- _Verilen metin_:

Cunda Adası Rahmi Koç Müzesi
Tıpkı Ayvalık merkezde olduğu gibi bir Taksiyarhis Kilisesi de Cunda’da var. 1873 yılına tarihlenen kilise, neo klasik mimari üslubunda inşa edilmiş. Tek kubbesi olan bu kilise yakın bir geçmişte Rahmi M. Koç Müzecilik ve Kültür Vakfı tarafından müze olarak restore edilmiş. Adaya gelen herkesin mutlaka uğraması gereken Taksiyarhis Kilisesi, Rahmi Koç Müzesi olarak ziyarete açık.
Müzede buharlı iş makinaları, eski otomobiller, motosiklet ve bisikletler, çocuk ve bebek oyuncakları, bebek arabaları, tarihi fotoğraf makinaları, saat, daktilo modelleri, gündelik yaşamda kullanılan ev araç ve gereçleri sergileniyor.
Giriş ücretli, Müze Kart’ınız varsa indirimli olarak girebiliyorsunuz. Bahçesinde bir kafe ve müze shop’un da olduğu bu yapının serinliğini geride bırakıp ara sokaklardan yürüye yürüye yukarılara tırmanıyoruz.

- _Kısa alıştırma A_: Cunda'daki müzeyi anlatan verilen metinde "Müzede buharlı iş" ile başlayıp "yürüye yukarılara tırmanıyoruz." ile biten kısmı hiç değiştirmeden tekrarlayın.
- _Kısa alıştırma B_: Kayıtlarda "Less [273, 184]" bulunan satırdan "Looking at the image, I should click on (219, 1179)." bulunan satıra kadar olan satırları, iki uçtaki satırlar da dahil olmak üzere yeniden yazın. Bunu yaparken "subsidiaries" ifadesini "affiliates" ile değiştirin, geri kalan her şey olduğu gibi kalsın.

(Ham kayıtlar)
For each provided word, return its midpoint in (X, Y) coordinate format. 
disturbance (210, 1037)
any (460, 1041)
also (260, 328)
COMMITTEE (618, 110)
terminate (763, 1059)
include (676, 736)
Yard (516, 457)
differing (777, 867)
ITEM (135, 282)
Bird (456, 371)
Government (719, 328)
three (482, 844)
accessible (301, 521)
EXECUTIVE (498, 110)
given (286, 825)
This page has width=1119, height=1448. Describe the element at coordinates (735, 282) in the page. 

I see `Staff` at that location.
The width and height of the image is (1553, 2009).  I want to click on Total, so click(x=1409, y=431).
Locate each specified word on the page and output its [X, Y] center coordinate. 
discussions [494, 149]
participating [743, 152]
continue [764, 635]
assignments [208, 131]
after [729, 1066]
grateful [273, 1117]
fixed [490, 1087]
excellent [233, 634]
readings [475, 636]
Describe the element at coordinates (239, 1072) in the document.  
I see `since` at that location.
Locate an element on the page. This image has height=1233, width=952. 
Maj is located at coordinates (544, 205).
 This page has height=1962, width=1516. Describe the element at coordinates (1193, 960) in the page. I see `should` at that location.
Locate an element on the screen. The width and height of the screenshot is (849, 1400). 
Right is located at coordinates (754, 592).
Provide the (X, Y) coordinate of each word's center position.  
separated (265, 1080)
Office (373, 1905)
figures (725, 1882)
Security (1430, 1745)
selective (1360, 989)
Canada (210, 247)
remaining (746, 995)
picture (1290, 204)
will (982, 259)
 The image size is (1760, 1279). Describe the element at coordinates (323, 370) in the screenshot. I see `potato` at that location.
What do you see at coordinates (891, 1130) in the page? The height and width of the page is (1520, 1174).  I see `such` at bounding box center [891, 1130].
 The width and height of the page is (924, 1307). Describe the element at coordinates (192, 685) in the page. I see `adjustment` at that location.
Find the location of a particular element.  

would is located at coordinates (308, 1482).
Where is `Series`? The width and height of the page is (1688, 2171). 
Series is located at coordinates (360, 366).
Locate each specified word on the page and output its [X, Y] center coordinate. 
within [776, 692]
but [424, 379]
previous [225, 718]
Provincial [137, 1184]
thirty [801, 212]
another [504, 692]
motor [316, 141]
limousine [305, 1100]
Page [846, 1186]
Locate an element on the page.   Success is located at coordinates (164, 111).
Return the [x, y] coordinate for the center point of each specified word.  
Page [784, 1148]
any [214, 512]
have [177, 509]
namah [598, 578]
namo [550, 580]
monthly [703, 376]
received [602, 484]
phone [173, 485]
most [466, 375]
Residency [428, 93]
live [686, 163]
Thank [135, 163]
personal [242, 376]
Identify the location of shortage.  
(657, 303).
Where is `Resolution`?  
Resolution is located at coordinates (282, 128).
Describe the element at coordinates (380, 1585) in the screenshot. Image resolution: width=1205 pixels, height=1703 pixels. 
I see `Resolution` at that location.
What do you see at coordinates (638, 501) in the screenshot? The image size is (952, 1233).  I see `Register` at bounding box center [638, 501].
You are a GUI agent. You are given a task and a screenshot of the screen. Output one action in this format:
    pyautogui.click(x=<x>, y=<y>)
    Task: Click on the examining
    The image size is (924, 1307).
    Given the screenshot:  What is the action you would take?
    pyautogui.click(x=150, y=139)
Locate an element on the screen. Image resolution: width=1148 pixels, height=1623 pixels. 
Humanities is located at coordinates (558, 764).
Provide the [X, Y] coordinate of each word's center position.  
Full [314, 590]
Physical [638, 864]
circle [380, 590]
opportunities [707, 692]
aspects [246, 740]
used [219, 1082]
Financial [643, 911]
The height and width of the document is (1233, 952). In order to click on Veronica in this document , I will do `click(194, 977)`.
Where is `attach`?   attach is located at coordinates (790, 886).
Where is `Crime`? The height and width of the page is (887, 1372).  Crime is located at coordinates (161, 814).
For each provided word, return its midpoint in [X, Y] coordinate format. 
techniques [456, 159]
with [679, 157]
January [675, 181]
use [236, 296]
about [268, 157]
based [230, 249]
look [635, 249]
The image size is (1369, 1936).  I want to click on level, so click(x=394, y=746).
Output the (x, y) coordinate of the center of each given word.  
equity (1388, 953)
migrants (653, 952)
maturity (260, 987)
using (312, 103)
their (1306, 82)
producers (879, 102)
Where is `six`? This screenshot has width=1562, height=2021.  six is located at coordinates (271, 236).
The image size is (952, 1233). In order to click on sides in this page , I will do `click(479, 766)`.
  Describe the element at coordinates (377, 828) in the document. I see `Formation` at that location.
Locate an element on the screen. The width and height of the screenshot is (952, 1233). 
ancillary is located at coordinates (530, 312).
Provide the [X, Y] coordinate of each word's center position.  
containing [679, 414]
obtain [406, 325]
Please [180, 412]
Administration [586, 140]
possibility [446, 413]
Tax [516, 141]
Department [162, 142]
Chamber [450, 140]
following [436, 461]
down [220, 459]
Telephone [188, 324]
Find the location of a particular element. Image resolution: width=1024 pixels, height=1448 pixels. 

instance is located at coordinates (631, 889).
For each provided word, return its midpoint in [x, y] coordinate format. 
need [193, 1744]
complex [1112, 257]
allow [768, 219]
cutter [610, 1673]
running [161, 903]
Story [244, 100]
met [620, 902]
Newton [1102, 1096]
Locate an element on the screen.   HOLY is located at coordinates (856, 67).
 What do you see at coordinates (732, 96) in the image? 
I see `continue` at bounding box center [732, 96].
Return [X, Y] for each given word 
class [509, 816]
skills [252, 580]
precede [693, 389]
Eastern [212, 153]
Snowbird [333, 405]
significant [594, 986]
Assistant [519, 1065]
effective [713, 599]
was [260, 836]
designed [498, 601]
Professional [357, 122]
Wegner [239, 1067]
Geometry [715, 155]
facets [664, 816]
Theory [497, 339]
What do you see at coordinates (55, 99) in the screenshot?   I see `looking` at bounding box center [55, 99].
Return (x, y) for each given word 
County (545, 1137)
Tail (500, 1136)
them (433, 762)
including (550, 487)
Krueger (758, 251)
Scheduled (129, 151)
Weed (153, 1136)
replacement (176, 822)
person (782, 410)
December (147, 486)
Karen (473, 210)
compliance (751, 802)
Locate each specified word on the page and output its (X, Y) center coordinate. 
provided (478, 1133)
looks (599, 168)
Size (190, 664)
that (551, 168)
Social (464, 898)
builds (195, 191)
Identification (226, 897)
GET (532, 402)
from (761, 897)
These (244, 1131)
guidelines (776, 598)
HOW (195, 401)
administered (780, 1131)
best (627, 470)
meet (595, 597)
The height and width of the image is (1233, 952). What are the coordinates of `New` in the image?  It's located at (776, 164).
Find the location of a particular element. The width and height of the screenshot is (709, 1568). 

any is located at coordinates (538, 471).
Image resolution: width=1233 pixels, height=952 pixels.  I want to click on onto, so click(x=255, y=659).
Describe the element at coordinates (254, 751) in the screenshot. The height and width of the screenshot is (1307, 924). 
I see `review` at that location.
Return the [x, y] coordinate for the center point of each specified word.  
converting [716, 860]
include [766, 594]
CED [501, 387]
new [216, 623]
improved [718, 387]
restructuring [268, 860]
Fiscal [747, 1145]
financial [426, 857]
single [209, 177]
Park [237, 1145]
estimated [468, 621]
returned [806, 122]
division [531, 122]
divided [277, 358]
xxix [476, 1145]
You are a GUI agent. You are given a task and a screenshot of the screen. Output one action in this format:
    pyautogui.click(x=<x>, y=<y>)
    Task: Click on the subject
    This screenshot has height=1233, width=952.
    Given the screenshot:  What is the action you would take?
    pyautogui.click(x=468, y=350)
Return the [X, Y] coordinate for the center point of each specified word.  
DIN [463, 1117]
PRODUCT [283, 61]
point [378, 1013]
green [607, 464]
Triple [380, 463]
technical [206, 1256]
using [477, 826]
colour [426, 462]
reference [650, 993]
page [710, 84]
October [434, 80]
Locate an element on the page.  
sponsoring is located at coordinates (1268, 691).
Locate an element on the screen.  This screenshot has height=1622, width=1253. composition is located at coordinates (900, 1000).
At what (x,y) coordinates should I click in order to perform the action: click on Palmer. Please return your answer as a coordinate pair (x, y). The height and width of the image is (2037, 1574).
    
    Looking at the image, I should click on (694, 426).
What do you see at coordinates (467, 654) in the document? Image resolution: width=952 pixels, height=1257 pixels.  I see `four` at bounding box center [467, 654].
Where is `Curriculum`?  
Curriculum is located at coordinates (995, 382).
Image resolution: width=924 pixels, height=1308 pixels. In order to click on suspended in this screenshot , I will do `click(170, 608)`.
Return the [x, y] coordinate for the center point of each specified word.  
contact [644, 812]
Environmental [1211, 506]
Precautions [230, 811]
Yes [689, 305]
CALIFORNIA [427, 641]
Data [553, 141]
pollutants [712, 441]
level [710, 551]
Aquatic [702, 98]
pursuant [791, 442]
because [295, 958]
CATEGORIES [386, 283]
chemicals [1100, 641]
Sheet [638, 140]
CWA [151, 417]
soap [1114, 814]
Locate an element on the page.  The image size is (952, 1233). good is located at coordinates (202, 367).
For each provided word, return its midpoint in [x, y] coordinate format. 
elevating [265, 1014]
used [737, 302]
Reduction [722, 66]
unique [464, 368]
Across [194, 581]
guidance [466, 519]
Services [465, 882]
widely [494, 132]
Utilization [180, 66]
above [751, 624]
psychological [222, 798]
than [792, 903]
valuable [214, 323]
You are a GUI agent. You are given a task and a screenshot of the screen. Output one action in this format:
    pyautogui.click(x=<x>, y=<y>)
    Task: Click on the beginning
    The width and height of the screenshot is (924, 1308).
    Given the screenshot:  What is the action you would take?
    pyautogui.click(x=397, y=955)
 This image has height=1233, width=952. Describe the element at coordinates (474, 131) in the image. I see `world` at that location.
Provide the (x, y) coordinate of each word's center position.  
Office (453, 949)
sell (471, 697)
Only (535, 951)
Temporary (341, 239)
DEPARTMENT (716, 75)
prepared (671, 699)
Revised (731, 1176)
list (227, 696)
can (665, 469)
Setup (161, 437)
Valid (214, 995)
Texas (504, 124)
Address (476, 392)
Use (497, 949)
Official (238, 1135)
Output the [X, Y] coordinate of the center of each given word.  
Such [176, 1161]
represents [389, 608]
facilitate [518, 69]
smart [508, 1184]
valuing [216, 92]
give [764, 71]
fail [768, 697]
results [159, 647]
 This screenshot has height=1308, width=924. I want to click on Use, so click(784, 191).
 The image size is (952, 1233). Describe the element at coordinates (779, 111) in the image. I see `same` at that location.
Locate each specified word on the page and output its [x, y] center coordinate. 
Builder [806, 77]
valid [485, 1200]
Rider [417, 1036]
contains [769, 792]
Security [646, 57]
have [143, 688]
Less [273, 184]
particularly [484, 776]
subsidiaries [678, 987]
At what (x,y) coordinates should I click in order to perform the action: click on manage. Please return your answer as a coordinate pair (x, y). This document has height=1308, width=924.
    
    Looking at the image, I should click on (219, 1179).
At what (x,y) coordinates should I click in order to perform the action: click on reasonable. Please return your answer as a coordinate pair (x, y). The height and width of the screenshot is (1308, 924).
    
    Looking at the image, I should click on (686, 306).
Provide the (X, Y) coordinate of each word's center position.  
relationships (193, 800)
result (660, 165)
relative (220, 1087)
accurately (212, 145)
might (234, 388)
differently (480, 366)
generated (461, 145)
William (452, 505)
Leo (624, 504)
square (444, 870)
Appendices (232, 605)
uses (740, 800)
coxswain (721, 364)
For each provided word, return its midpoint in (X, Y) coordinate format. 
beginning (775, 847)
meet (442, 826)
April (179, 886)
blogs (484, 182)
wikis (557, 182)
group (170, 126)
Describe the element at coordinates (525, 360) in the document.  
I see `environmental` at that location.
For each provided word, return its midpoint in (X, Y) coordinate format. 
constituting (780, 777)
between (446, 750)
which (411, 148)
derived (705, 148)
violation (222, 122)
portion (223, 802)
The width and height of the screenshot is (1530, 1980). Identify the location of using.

- _Tam yanıt A_:
Müzede buharlı iş makinaları, eski otomobiller, motosiklet ve bisikletler, çocuk ve bebek oyuncakları, bebek arabaları, tarihi fotoğraf makinaları, saat, daktilo modelleri, gündelik yaşamda kullanılan ev araç ve gereçleri sergileniyor.
Giriş ücretli, Müze Kart’ınız varsa indirimli olarak girebiliyorsunuz. Bahçesinde bir kafe ve müze shop’un da olduğu bu yapının serinliğini geride bırakıp ara sokaklardan yürüye yürüye yukarılara tırmanıyoruz.

- _Tam yanıt B_:
Less [273, 184]
particularly [484, 776]
affiliates [678, 987]
At what (x,y) coordinates should I click in order to perform the action: click on manage. Please return your answer as a coordinate pair (x, y). This document has height=1308, width=924.
    
    Looking at the image, I should click on (219, 1179).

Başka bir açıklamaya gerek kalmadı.